● Document excerpt:
Atkins v. Webcon

Decision Date08 June 2018
Docket NumberNo. 113,117,113,117
Citation419 P.3d 1
Parties Jesse J. ATKINS, Appellant, v. WEBCON and Kansas Building Industry Workers Compensation Fund, Appellees.
CourtKansas Supreme Court

Melinda G. Young, of Bretz & Young, of Hutchinson, argued the cause and was on the brief for appellant.

Roy T. Artman, general counsel, Kansas Building Industry Workers Compensation Fund, argued the cause and was on the brief for appellees.

The opinion of the court was delivered by Stegall, J.:

In the early morning hours of June 16, 2009, Jesse J. Atkins was walking from a bar to his hotel when he was hit by a drunk driver. He suffered catastrophic injuries. At the time, Atkins was a laborer working an out-of-town roofing job. Atkins sought workers compensation benefits, but the Workers Compensation Board denied compensation, finding Atkins' injuries did not arise out of and in the course of his employment. The Court of Appeals affirmed. We hold substantial evidence supports the Board's decision to deny benefits.

FACTUAL AND PROCEDURAL BACKGROUND

The relevant facts in this case are not in dispute. Atkins worked for Webcon, Inc. as a general laborer. Webcon was a Hutchinson-based commercial roofing company. It employed multiple work crews and contracted for both local and out-of-state jobs. Crew members were paid hourly and would receive a small bonus if they finished the job on time.

● Extracted material:
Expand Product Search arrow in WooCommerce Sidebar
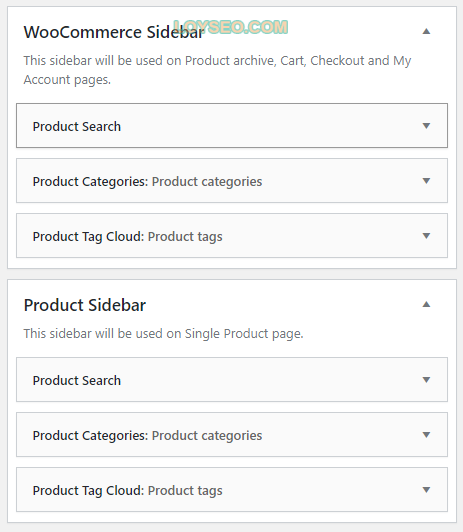coord(426,126)
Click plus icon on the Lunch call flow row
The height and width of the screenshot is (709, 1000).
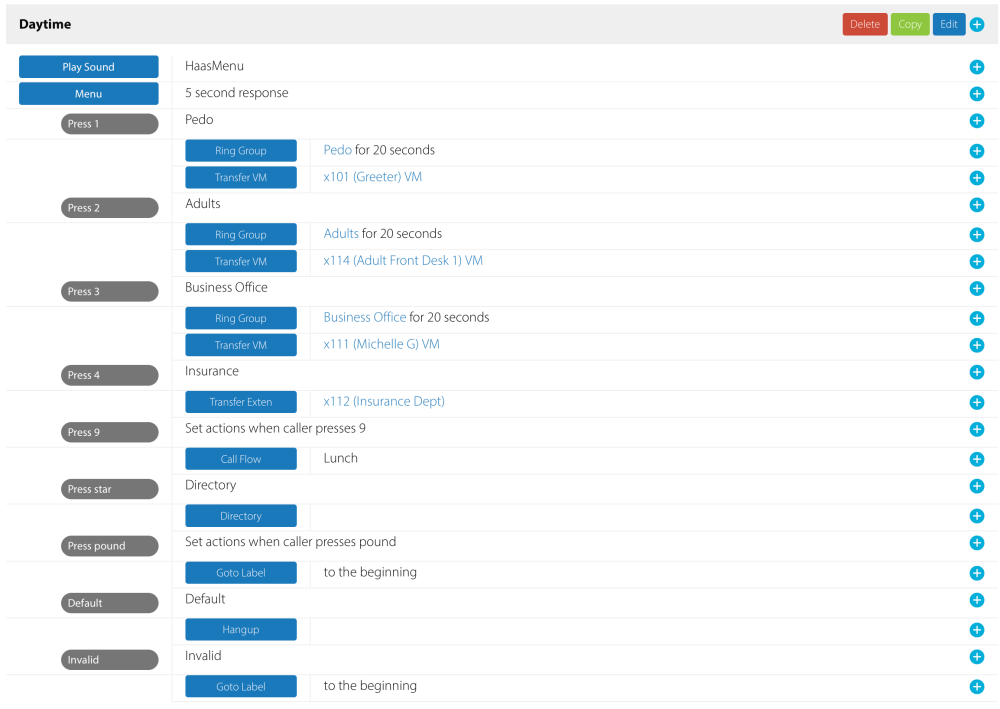977,459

● Activities:
1. In the Atkins v. Webcon opinion, what kind of business was Webcon?
2. Extract the passage of the Atkins v. Webcon opinion that begins at the words "Decision Date08 June" and stops after the words "brief for appellant.".
3. Render this sentence from the Atkins v. Webcon opinion in Spanish: "Crew members were paid hourly and would receive a small bonus if they finished the job on time."

● Response list:
1. A Hutchinson-based commercial roofing company.

2.
Decision Date08 June 2018
Docket NumberNo. 113,117,113,117
Citation419 P.3d 1
Parties Jesse J. ATKINS, Appellant, v. WEBCON and Kansas Building Industry Workers Compensation Fund, Appellees.
CourtKansas Supreme Court

Melinda G. Young, of Bretz & Young, of Hutchinson, argued the cause and was on the brief for appellant.

3. A los miembros de las cuadrillas se les pagaba por hora y recibían una pequeña bonificación si terminaban el trabajo a tiempo.